Clinical application of paclitaxel in veterinary medicine has been limited because of the lack of research on its stability and effectiveness. Although there have been studies evaluating the efficacy and toxicity of IV paclitaxel for treating canine malignant tumors [7], the stability and efficacy of the oral formulation of paclitaxel on animal patients have not been reported. Paclitaxel-induced hypersensitivity in dogs is similar to that in humans [3, 7]. In dogs, the most commonly used paclitaxel protocol involves IV administration over 3–6 hr every 3 weeks. However, in a study investigating the toxicity of paclitaxel in 25 dogs, 14 (56%) exhibited hypersensitivity reactions, despite premedication [7].

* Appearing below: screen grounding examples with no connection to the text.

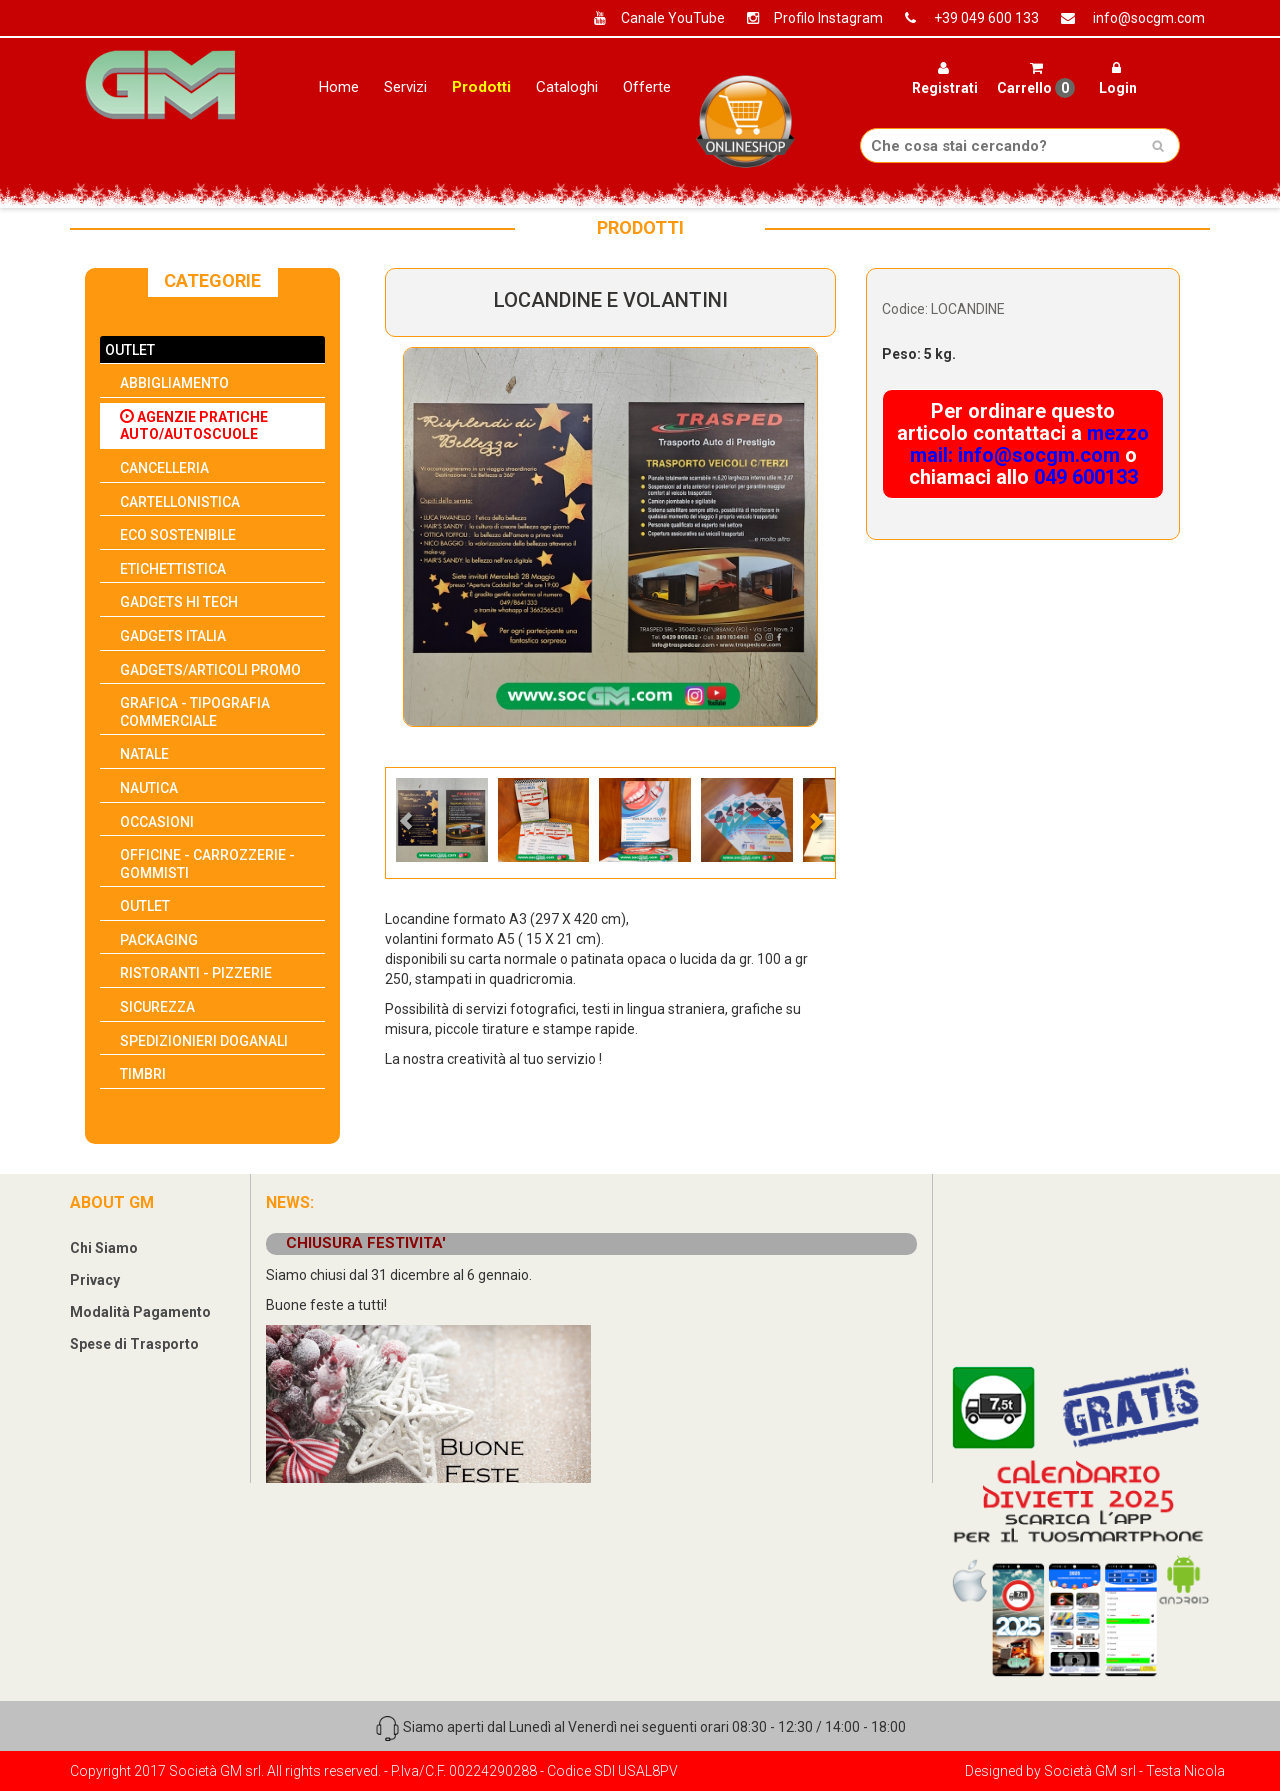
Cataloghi (567, 87)
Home (338, 87)
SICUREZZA (157, 1007)
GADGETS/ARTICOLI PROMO (210, 670)
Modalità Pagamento (140, 1312)
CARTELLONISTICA (180, 502)
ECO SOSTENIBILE (178, 535)
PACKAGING (159, 940)
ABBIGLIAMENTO (174, 383)
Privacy (95, 1280)
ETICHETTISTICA (173, 569)
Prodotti (481, 87)
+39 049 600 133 (964, 18)
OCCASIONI (157, 822)
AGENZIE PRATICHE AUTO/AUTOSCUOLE (194, 426)
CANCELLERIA (164, 468)
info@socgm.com (1125, 18)
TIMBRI (143, 1074)
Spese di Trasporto (134, 1344)
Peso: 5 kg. (919, 354)
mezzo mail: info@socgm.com (1030, 444)
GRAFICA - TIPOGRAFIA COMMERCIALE (195, 712)
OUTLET (130, 350)
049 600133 (1086, 477)
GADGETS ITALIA (173, 636)
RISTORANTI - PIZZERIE (196, 973)
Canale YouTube (652, 18)
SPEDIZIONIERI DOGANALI (204, 1041)
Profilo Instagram (807, 18)
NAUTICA (149, 788)
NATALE (144, 754)
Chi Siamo (104, 1248)
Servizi (405, 87)
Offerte (647, 87)
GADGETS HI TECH (179, 602)
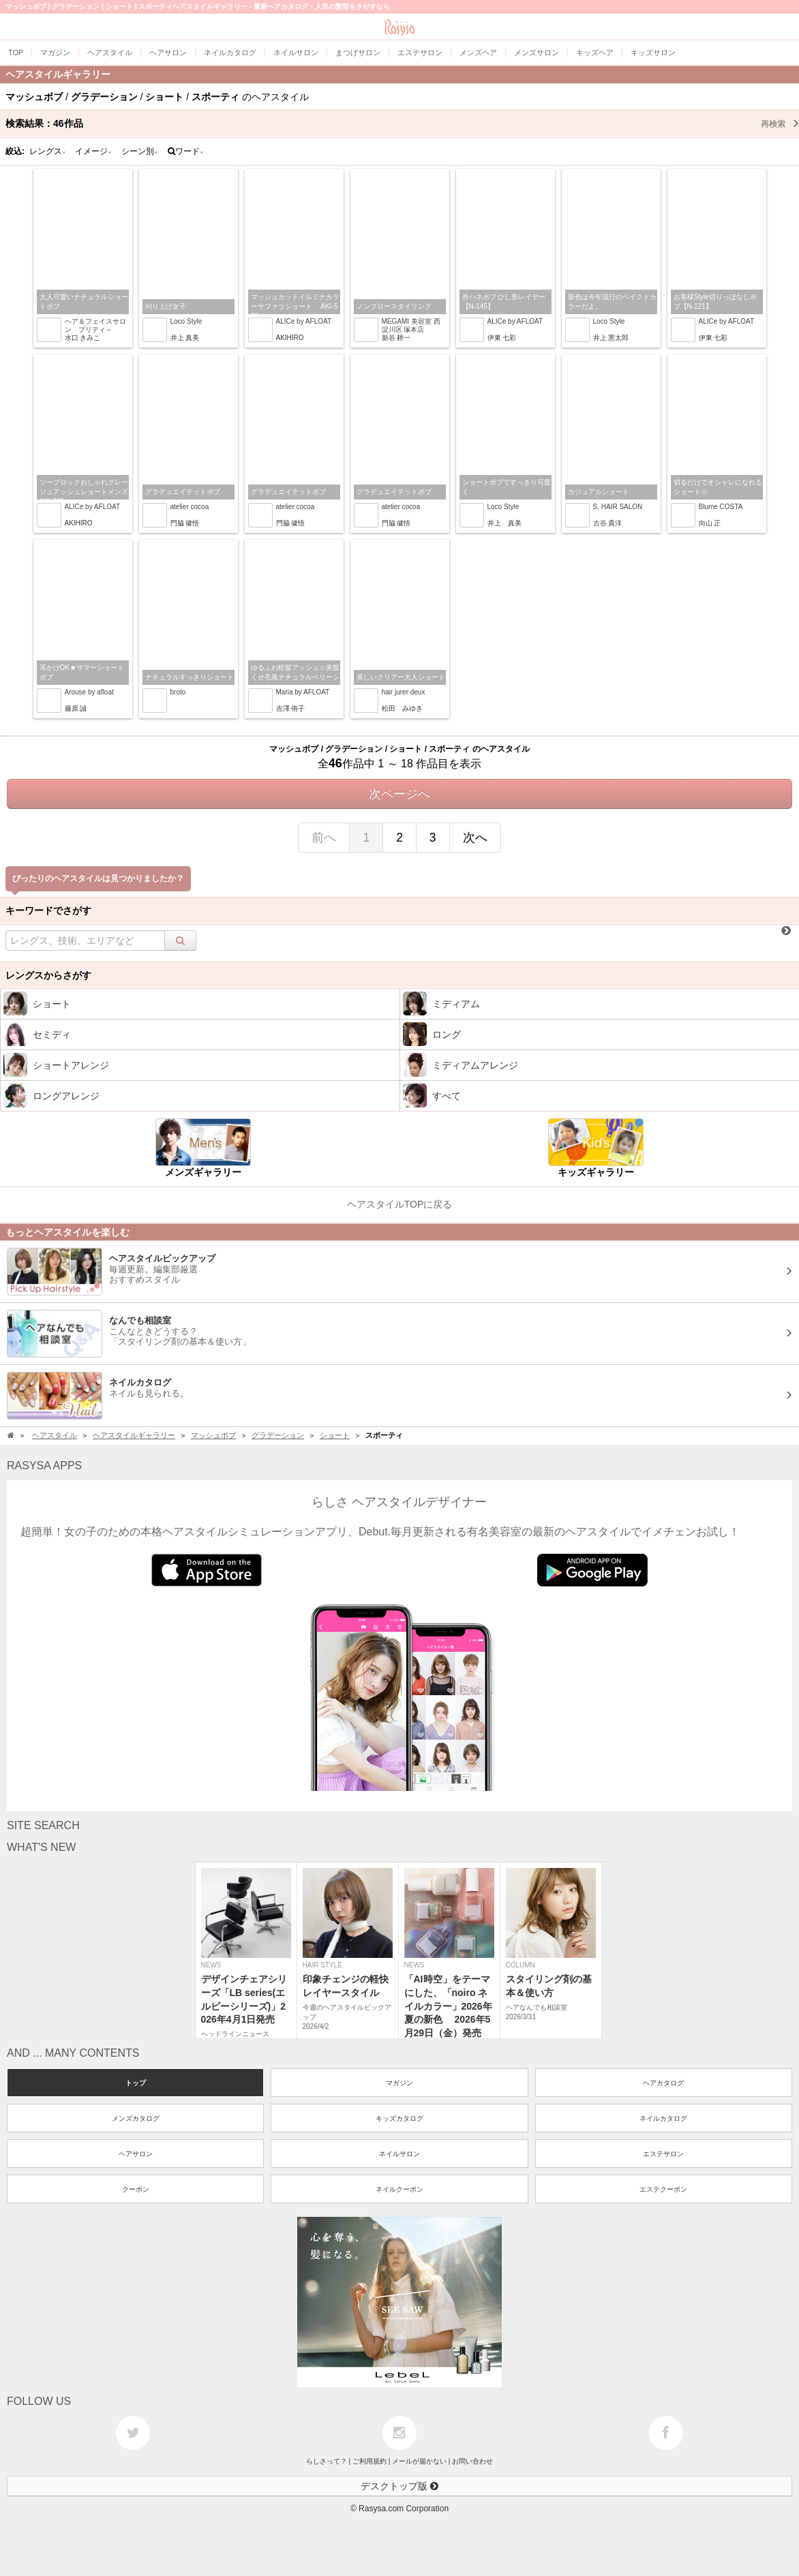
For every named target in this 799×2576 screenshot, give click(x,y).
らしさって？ (326, 2461)
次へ (475, 837)
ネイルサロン (399, 2154)
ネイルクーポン (399, 2189)
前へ (324, 837)
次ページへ (399, 794)
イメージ (93, 151)
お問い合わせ (472, 2461)
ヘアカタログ (663, 2083)
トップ (135, 2083)
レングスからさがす (48, 975)
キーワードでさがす (48, 910)
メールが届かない (419, 2461)
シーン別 (139, 151)
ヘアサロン (136, 2154)
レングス (47, 151)
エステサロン (663, 2154)
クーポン (135, 2189)
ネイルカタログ (663, 2118)
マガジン (399, 2083)
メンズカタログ (136, 2118)
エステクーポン (663, 2189)
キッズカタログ (399, 2118)
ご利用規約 (369, 2461)
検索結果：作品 (402, 123)
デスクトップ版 (399, 2486)
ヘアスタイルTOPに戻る (400, 1204)
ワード (186, 151)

Novel formulations of paclitaxel without Cremophor EL are currently being developed, and an oral form of paclitaxel was recently approved by the Food and Drug Administration for the treatment of human gastric cancer [14]. According to Kang et al, the oral paclitaxel protocol for human patients involves 200 mg/m2 twice daily on days 1, 8, and 15 every 4 weeks. It showed similar results in patients receiving oral paclitaxel formulations compared to patients receiving IV paclitaxel administered every 3 weeks. [4] The dose and schedule of oral paclitaxel used to treat the canine patients in this study were based on the protocol. In addition, the medication schedule used in this study was also based on the results of pharmacokinetic studies conducted on small breed beagle dogs by Daehwa Pharmaceutical Co., Ltd. (data not shown). As a result of pharmacokinetic experiment, an appropriate dose in small animals was expected to be 5−15 mg/kg. All patients received an initial dose of 5 mg/kg, which was increased by 2.5 mg/kg every week until VCOG-CTCAE stage 1 toxicity was observed.

In this case report, we found that oral paclitaxel was well-tolerated in four dogs, and adverse effects were limited to mild neutropenia. In addition, we did not observe adverse effects such as the hypersensitivity reactions that have been observed when this drug is administered intravenously. At paclitaxel doses between 10 mg/kg and 12.5 mg/kg, we observed only mild neutropenia without other adverse effects such as gastrointestinal toxicity; this neutropenia recovered immediately after the reduction of the paclitaxel dose. Thus, oral paclitaxel was found to be safe at all doses up to 12.5 mg/kg, and dose-limiting toxicity was not observed. All four dogs exhibited progressive disease, with Cases 1 and 2 being refractory to conventional chemotherapy. After oral paclitaxel chemotherapy, a clinical response was observed in all cases. In Case 1, the best response was a partial response which was maintained for 6 months. In Cases 2, 3, and 4, the best responses were stable disease, which were maintained for 3, 12, and 9 months, respectively.

The primary limitation of this study is the small sample size. Also, our study involved only small breed dogs; further research is needed to establish proper protocols such as appropriate dose units (mg/m2) for large breed dogs. In addition, additional studies will be needed on the effects of the drug on various tumor types. In conclusion, our results suggest that oral paclitaxel may be a useful alternative to IV paclitaxel for the treatment of malignant tumors in dogs. This is the first report on the safety and clinical response of oral paclitaxel in canine cancer patients and is expected to be helpful to both researchers and clinicians.